We found children who were 1-year-old, 2–4 years old, 5–9 years old, and 10–17 years old were less likely to be exposed to tobacco smoke than children who were <1-year-old, aligning with other PED work that reported a negative association between age and biochemically validated TSE.39 Children <1-year-old may have higher TSE rates due to their inability to leave tobacco polluted environments. Children with public insurance or self-pay were more likely to be in the TSE group, comparable to prior studies.2,24 Nearly three-quarters of children included in the present study were public insurance recipients, a proxy of low income. Future research should assess whether stratifying by health insurance type would further delineate associations between TSE and healthcare resource utilization patterns. Additionally, children with 1–3 TSE-related PMHs and PMH of asthma were more likely to be in the TSE group than children with no TSE-related PMH or no PMH of asthma, respectively.

Limitations

We conducted a retrospective study using EMR data to assess healthcare resource utilization indicators. We were limited to data available in the EMR and were unable to include all clinical aspects of care during the PED visit. While EMR data utilization has many benefits including minimizing common self-report limitations,23 collecting healthcare resource utilization information prospectively and using these data in combination with EMR data may increase data validity. We used rigorous analytic methods, but were unable to confer temporal or longitudinal relationships due to the cross-sectional design. The original study inclusion criteria differed between the two TSE groups. The TSE child group was recruited and enrolled into the RCT if they lived with a smoker and presented to the PED/UC with a TSE-related chief complaint (e.g., cough), whereas the non-TSE group was recruited and enrolled irrespective of TSE status and chief complaint. To avoid selection bias, we consecutively enrolled the first PED patients who had complete data available for analysis into the TSE group, and then matched them with the non-TSE group using propensity score matching via the nearest neighbor search matching algorithm. Additionally, we did not biochemically validate TSE, which may have been misclassified. We used an optimal 1:3 TSE to non-TSE group ratio and were able to detect differences that we would have not expected to find if many children in the non-TSE group were misclassified.

Conclusions

This study indicates tobacco smoke-exposed children are more likely to experience higher healthcare resource utilization, highlighting the importance of screening for TSE and providing prevention and remediation interventions for PED patients and their families.
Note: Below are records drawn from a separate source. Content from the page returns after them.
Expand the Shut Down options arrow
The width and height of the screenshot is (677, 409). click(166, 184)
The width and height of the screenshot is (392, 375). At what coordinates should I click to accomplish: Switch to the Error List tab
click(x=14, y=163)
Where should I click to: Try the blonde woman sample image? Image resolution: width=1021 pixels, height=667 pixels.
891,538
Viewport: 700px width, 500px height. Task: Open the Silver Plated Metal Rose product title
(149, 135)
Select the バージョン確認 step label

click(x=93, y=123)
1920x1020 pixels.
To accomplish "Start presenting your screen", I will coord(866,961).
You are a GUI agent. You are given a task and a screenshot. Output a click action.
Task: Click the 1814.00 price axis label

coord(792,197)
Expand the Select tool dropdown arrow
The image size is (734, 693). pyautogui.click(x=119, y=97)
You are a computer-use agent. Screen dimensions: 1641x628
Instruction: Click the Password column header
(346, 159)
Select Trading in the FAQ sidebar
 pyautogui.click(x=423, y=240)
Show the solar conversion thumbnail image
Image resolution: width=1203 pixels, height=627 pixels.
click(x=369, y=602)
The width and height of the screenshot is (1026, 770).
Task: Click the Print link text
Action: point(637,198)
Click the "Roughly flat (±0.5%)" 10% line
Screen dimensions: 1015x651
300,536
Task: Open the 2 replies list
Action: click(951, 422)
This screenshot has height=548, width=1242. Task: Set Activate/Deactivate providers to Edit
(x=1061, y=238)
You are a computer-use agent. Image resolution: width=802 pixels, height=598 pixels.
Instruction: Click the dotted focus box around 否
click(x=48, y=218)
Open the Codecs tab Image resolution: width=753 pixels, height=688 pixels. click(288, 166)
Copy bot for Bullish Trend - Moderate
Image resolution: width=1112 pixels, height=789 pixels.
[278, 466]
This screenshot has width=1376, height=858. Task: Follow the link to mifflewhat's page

These findings lend support to the existing literature base that indicates EDs are a much-needed setting for TSE reduction interventions.13,40 Standardized tobacco control initiatives in these venues could be highly advantageous for all tobacco smoke-exposed children by potentially reducing increased healthcare resource utilization patterns, including those indicative of illness severity. This may help already overburdened healthcare facilities by decreasing resource utilization attributed to TSE. For example, all children and their families presenting to the PED/UC who are hospitalized should be screened for TSE, and those who screen positive should be offered TSE reduction initiatives. Targeting children with potential TSE-related chief complaints (e.g., cough) and illnesses (e.g., asthma) may also help to reduce related morbidity and potentially preventable future healthcare visits.

Future research should distinguish between how overall TSE, defined as second-hand smoke and third-hand smoke, influences child health and healthcare resource utilization, and the types of prevention interventions that should be implemented in the PED setting to protect children from TSE. Future research should also consider the evaluation of the number of healthcare visits including a comprehensive examination of repeat clinic, UC, and emergency care visits and hospital admissions across many healthcare sites and associated costs over time. Longitudinal studies using objective measures to assess the impact child TSE has on related morbidity, healthcare resource utilization and healthcare costs over time, would highly enrich this area of study.